The view menu also has a control to turn on a horizontal scroll bar to
scroll the image left and right. This will only be useful when the spectra
are binned using more bins than the number of image columns. In this case,
the horizontal scroll bar will allow scrolling the image and associated
graph left and right to examine other portions of the spectra. If the
horizontal scroll bar is turned off, and the binning controls specify more
bins than can be displayed, the binning is adjusted to match the number
of displayable columns before the image is created.
Information Readout
-------------------
The user can use the left mouse button to point at features on the image
or graphs. This will initiate a full size crosshair cursor for comparing
features and will show information about the selected point in the table
associated with the image or graph in use. The information is for the
selected spectrum and X location. The "Value" shown is the value of
the spectrum in the selected bin, using the current binning.
Intensity to Color Mapping
--------------------------
A pseudo-log intensity scale is used to help see lower intensity features
in the same image as high intensity peaks. The relative intensity of low
intensity features to high intensity features is controlled by the intensity
slider.
When the slider is fully to the left, the mapping from
data value to color index is linear. As the slider is moved to the right
low intensity features are increasingly emphasized, relative to the
maximum intensity in the displayed image.

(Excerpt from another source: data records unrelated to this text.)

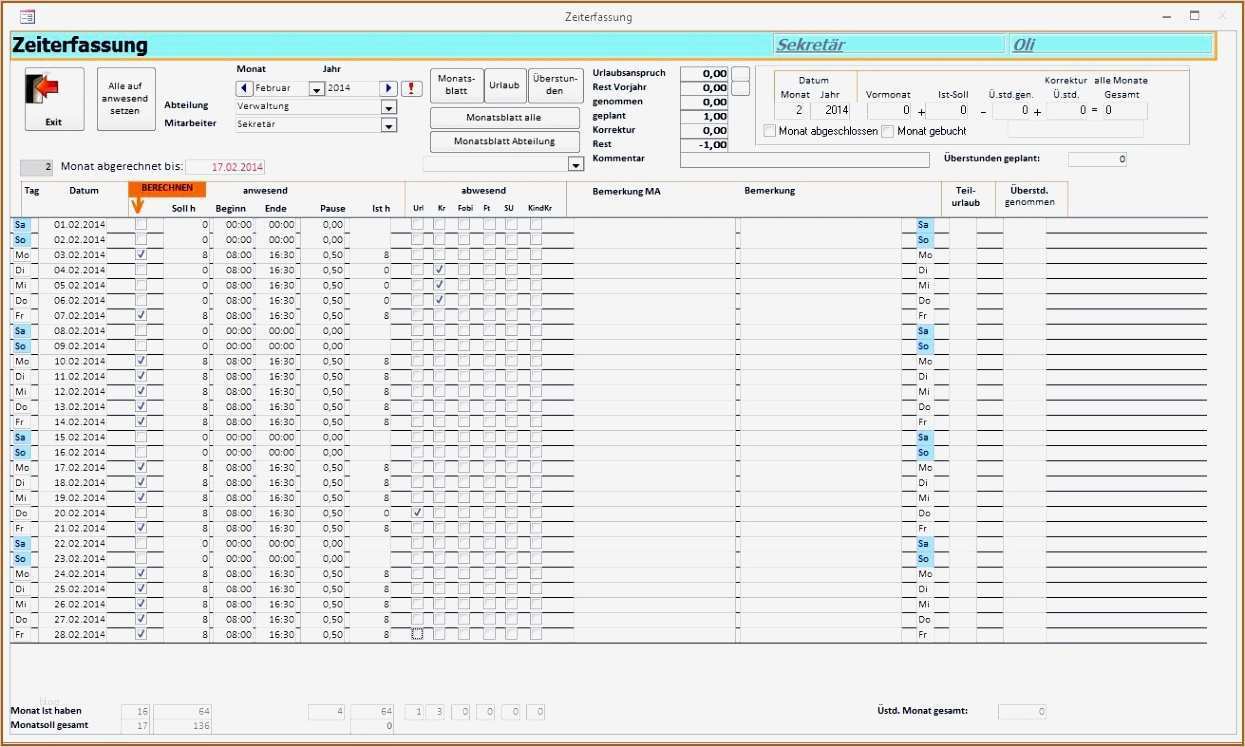Screen dimensions: 1245x747
Task: Open the Überstunden overview
Action: [555, 84]
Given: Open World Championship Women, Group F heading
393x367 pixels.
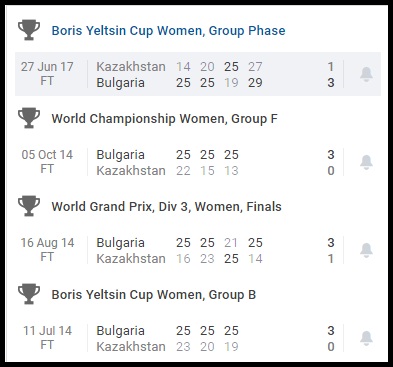Looking at the screenshot, I should coord(164,119).
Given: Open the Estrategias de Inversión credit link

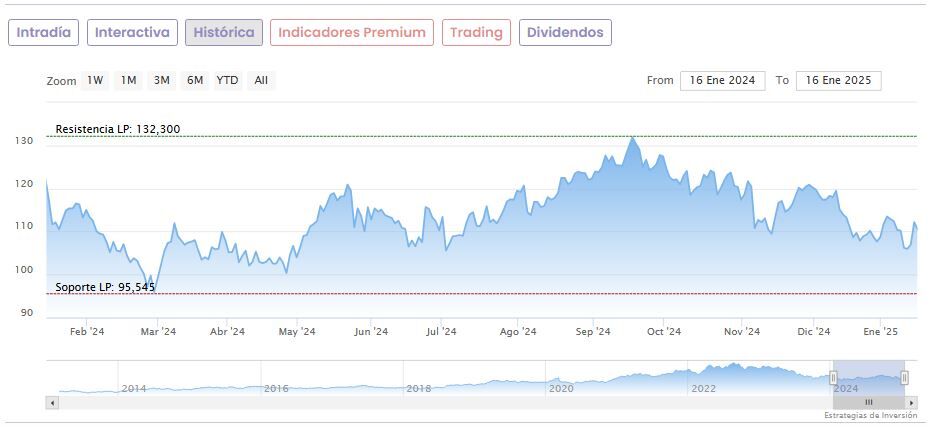Looking at the screenshot, I should coord(871,415).
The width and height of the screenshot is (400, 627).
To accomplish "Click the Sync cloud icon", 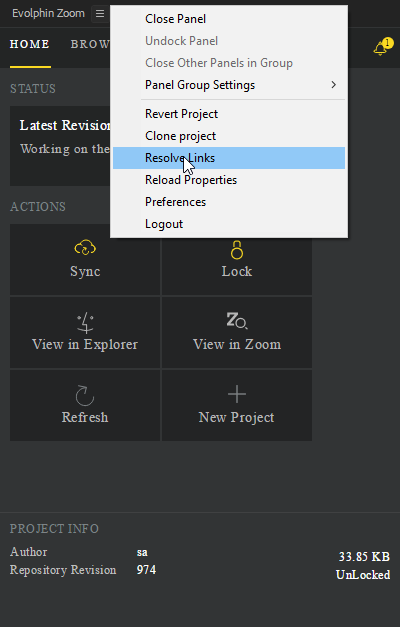I will pyautogui.click(x=85, y=248).
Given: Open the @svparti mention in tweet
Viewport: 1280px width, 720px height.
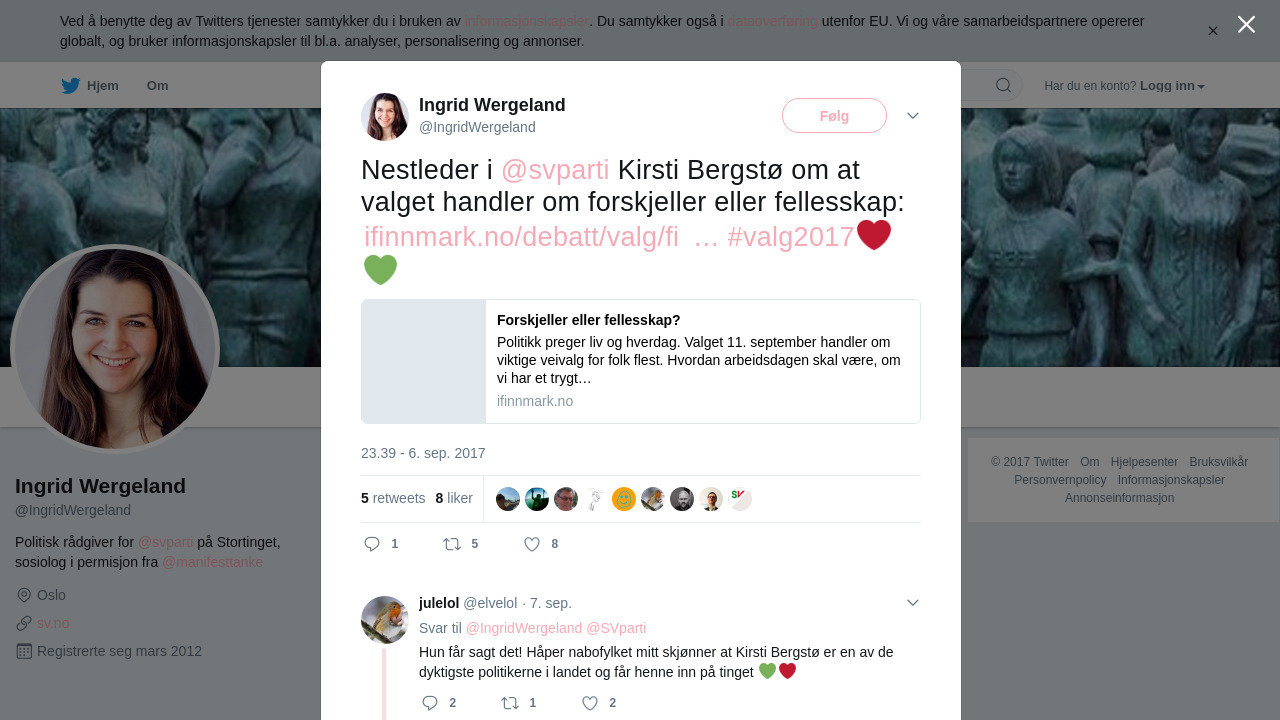Looking at the screenshot, I should coord(555,170).
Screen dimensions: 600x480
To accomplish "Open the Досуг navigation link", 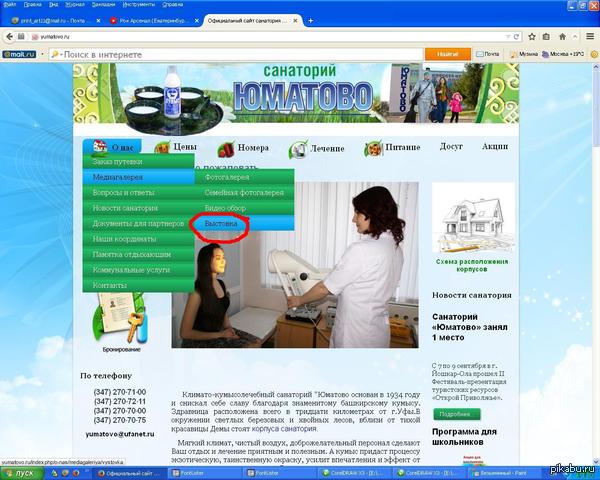I will [451, 147].
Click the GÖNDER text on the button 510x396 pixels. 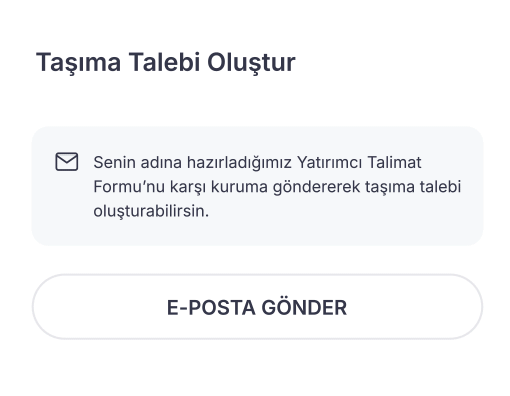(x=304, y=307)
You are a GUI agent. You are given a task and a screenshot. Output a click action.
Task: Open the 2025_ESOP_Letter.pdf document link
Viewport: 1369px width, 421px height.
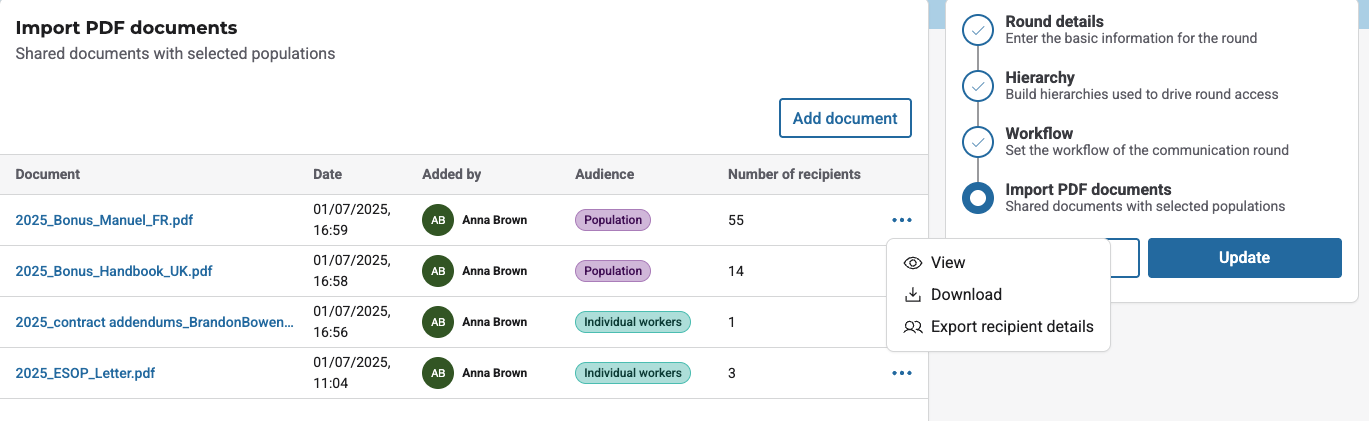[85, 373]
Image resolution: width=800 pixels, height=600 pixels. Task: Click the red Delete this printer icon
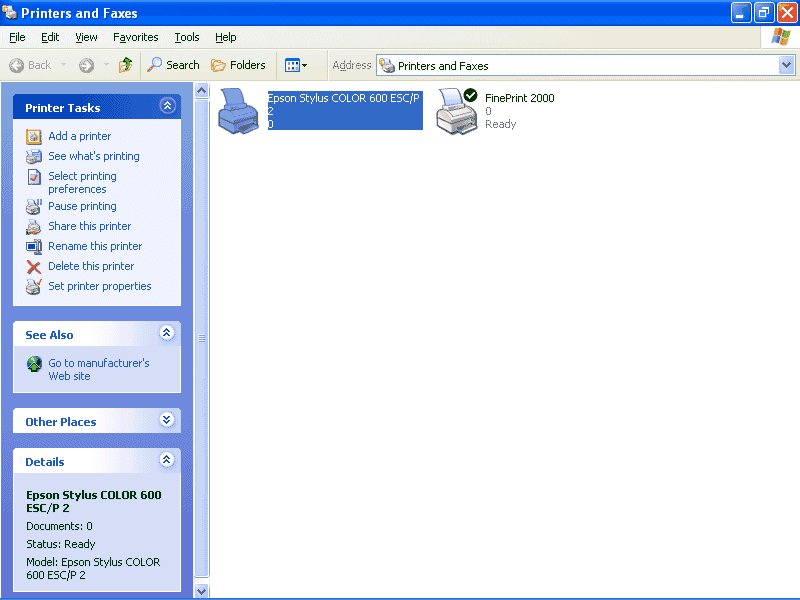[34, 266]
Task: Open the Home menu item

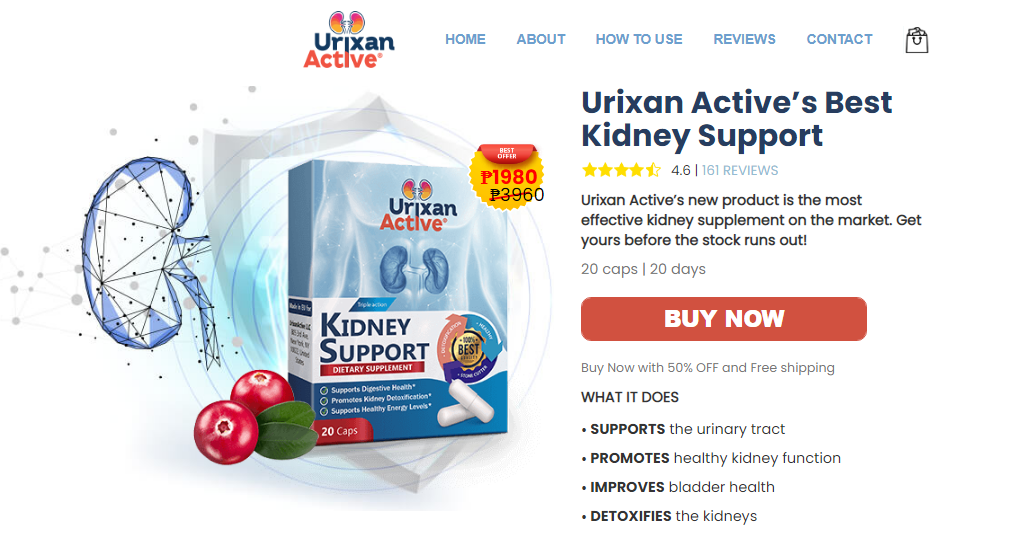Action: pos(465,39)
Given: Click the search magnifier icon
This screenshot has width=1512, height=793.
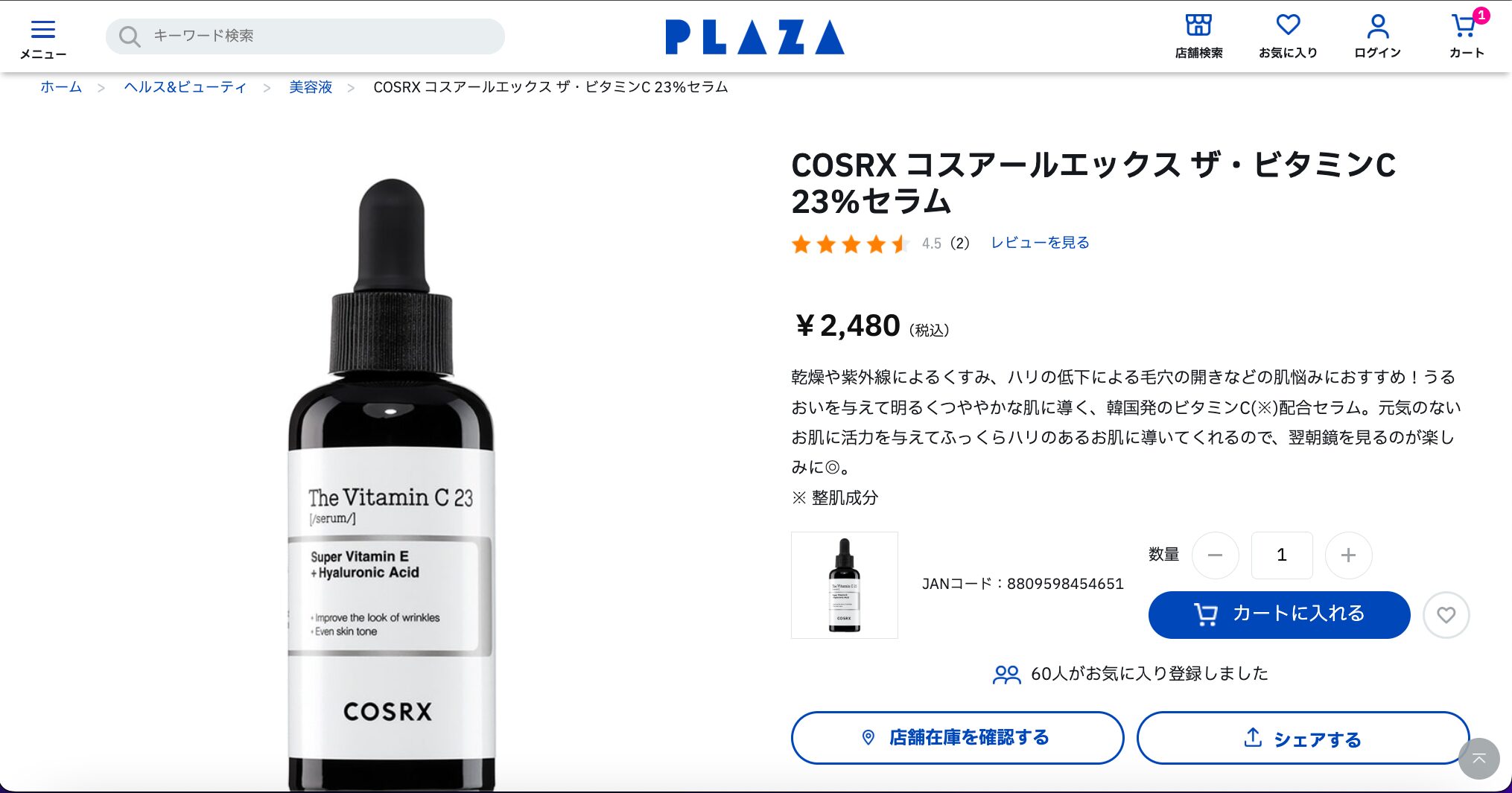Looking at the screenshot, I should (x=130, y=36).
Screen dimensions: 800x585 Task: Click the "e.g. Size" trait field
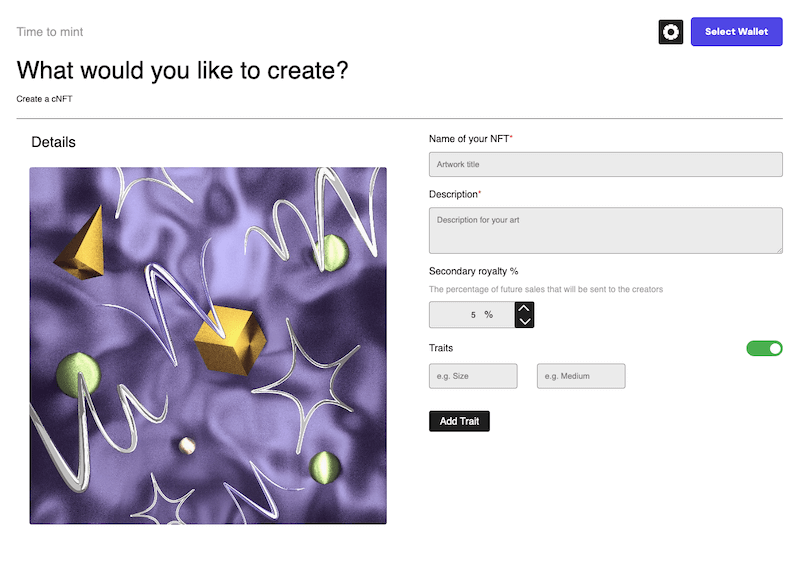(473, 376)
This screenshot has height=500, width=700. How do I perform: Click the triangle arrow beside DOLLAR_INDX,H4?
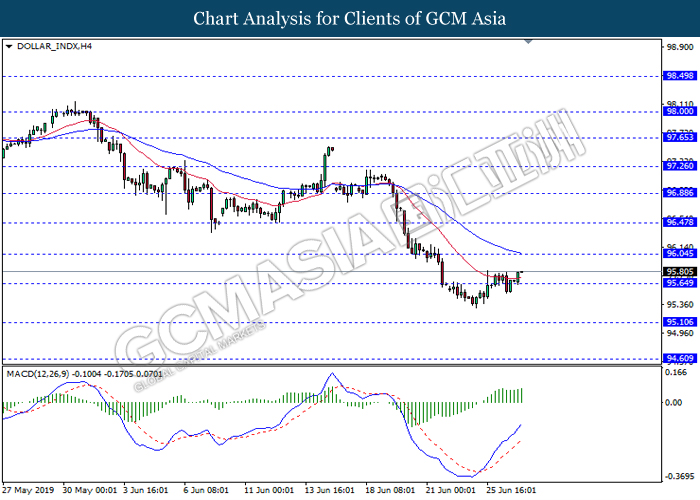pos(8,46)
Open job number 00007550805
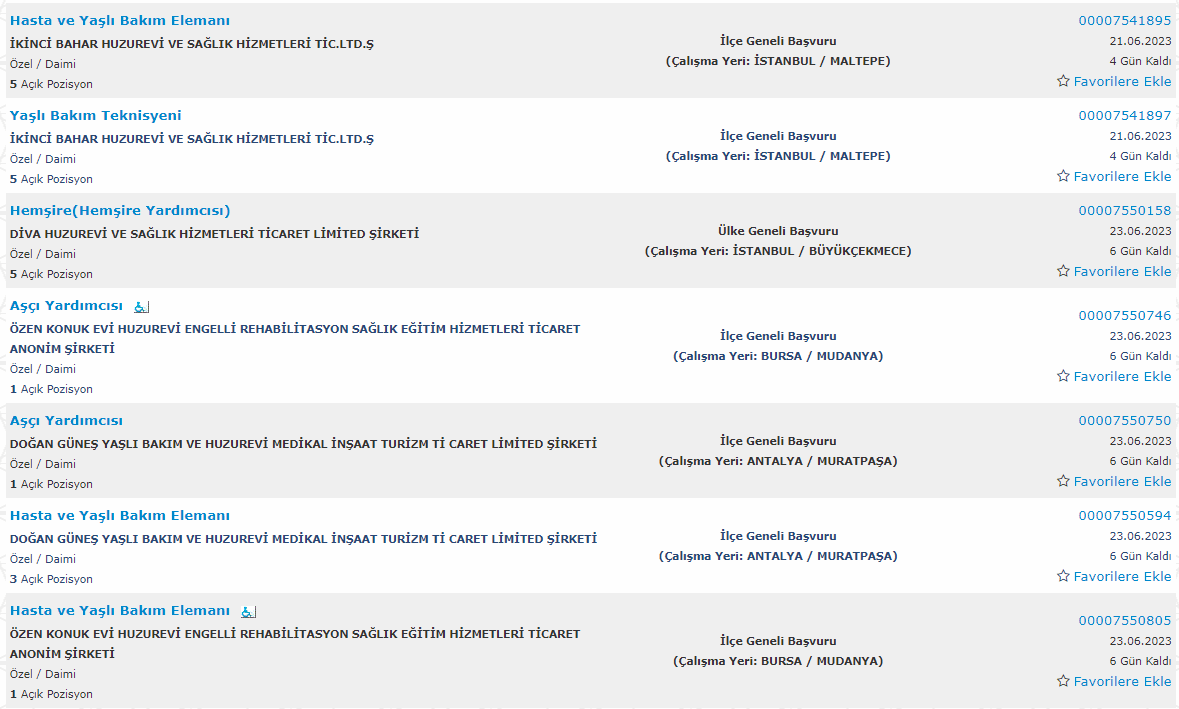This screenshot has height=709, width=1179. tap(1125, 620)
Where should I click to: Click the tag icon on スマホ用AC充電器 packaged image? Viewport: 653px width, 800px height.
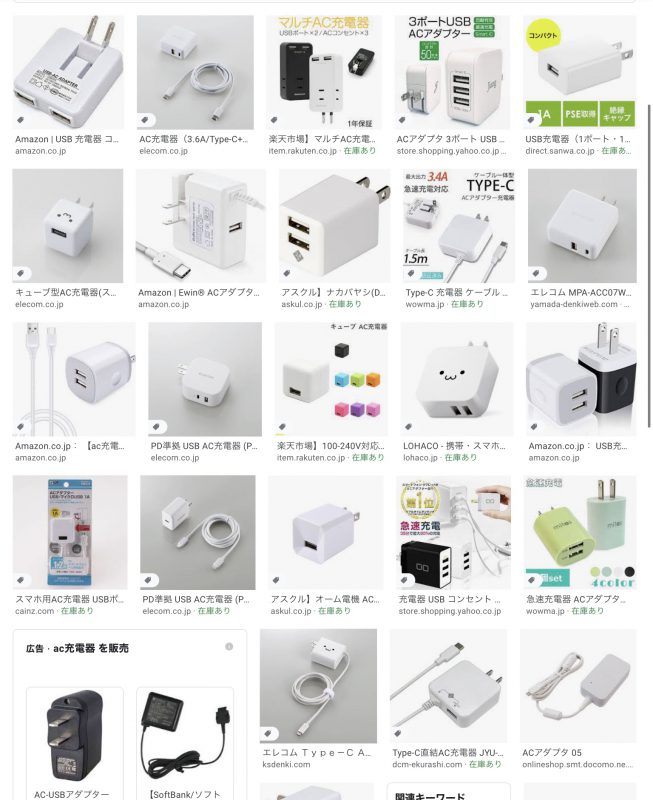point(21,580)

The selected color scale is always fully used. If the image is scrolled
to display a different portion of the image, the mapping is adjusted so
that the largest positive value present in the image is mapped to the
largest color index.
The color scale in use is displayed in a color bar on the right side of
the viewer. This color scale is "two-sided" in that separate color
scales are used for negative and for positive values in the data. In
the example shown, values greater than or equal to zero are mapped to
colors ranging from black to red, orange and then white. Negative
values range from black through shades of gray. The pseudo-log
intensity scaling is actually applied to the absolute value of the
data intensity, before mapping to a color. This allows small negative
as well as small positive values to be seen and distinguished in the
presence of large peaks. This can be useful when dealing with data
that was obtained by subtracting two workspaces, such as when
background is subtracted, since due to errors in the data, this often
introduces negative "intensities".
Graphs
------
The displayed graphs are just cuts through the displayed image.
That is, the graph of a spectrum across the bottom of the window
is obtained from the corresponding row of the image data. Consequently,
the graph shows that spectrum as rebinned for the image display.
Similarly, the graph at the left side of the window is obtained
from the corresponding column of the image data, so it shows values
from whatever spectra formed the image, at the selected bin.
The graphs are both "auto-scaling" and adapt to the range of values
in the selected portion of the data. The Graph Max control allows
the user to see lower level features in the data by reducing the
portion of the range of values that are displayed. When the control
is at the right limit, 100% of the total range is displayed. When
the control is in the middle, only 50% of the total range is
displayed. When the control is at the far left, only 1% of the
total range is displayed.
Each of the graphs is in a separate pane that can be collapsed
to zero size, if not needed. The "control" for this is a small
graphical "handle" on a divider between the graph and image.
The graph size can be altered by grabbing the handle with the
left mouse button pressed. The size can be increased or decreased
to a minimum size. If the handle is moved substantially below
the minimum size, the graph will collapse to zero size.